Screenshot grounding data
=-=-=

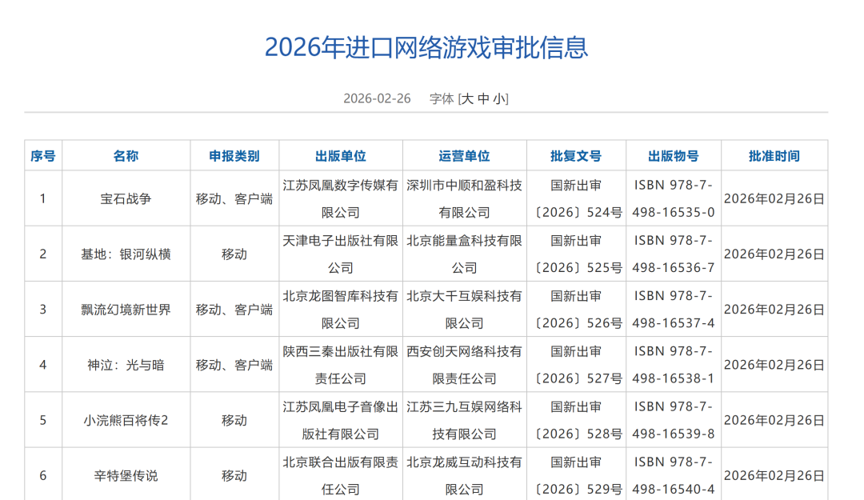
Task: Click the "出版单位" column header
Action: click(342, 155)
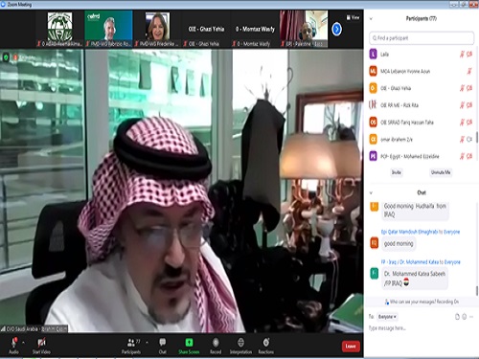
Task: Click the Invite button in Participants panel
Action: [397, 172]
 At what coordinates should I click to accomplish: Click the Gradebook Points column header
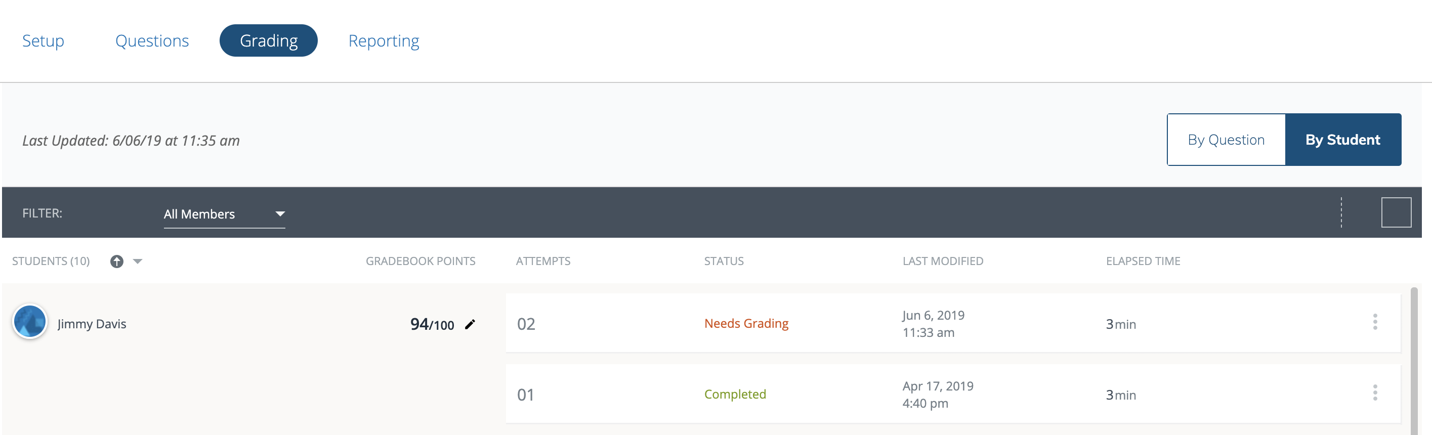point(420,261)
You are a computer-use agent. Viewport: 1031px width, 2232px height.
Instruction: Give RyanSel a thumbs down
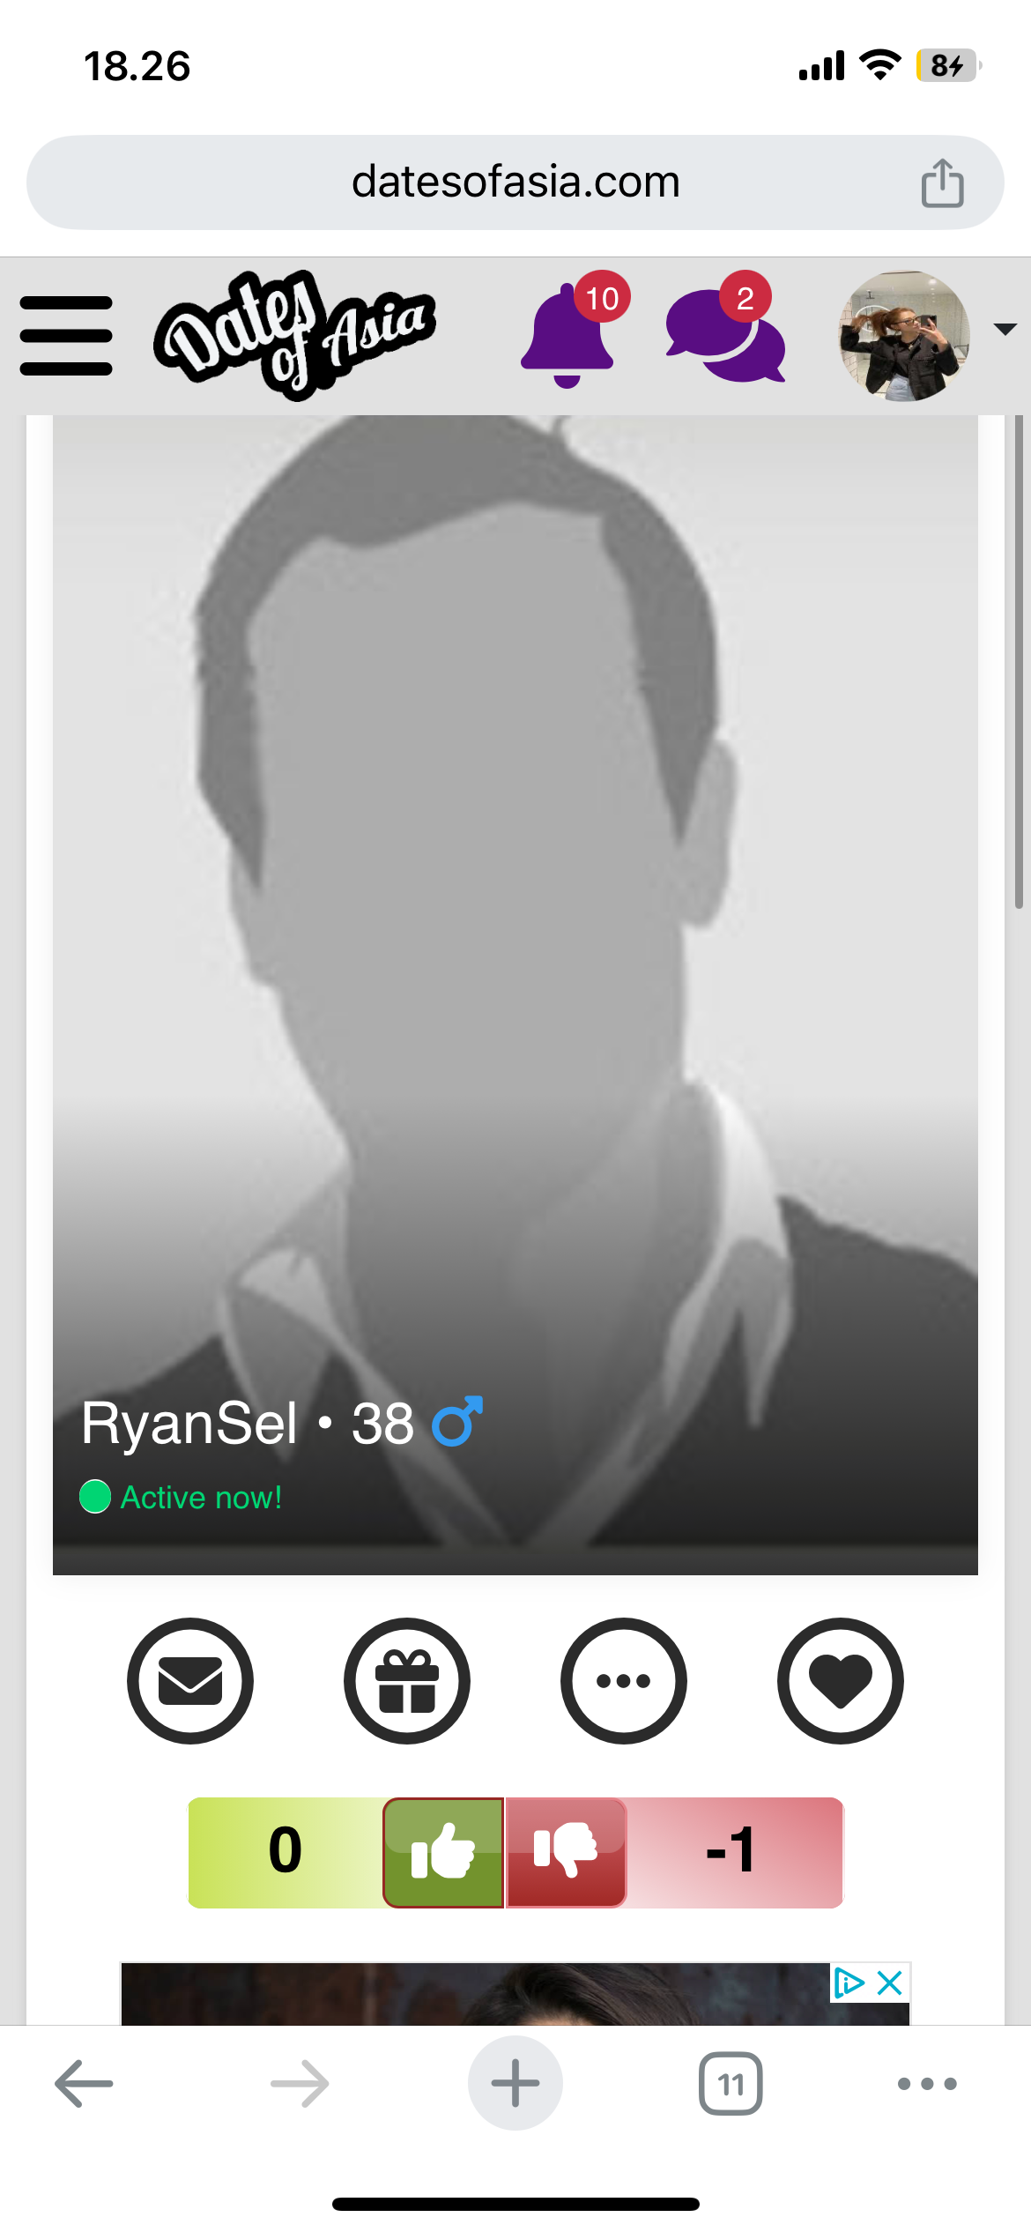coord(567,1853)
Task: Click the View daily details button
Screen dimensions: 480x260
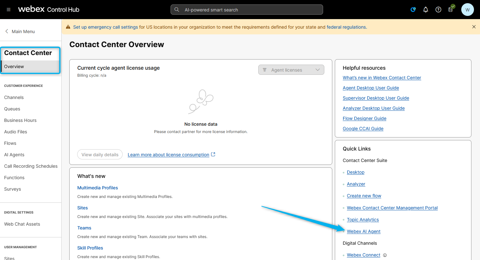Action: tap(100, 155)
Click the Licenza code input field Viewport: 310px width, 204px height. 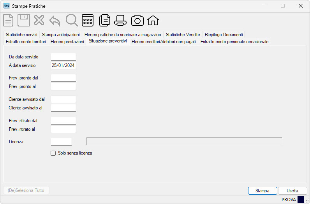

=-=-=

_Task statement_. A word-for-word copy is required of the lines above from the line with "Screen dimensions: 480x260" through the last line of the data; no other lines and no pictures belong in it.

_Solution to this task_.
Screen dimensions: 480x260
Action: tap(100, 155)
Click the Licenza code input field Viewport: 310px width, 204px height. 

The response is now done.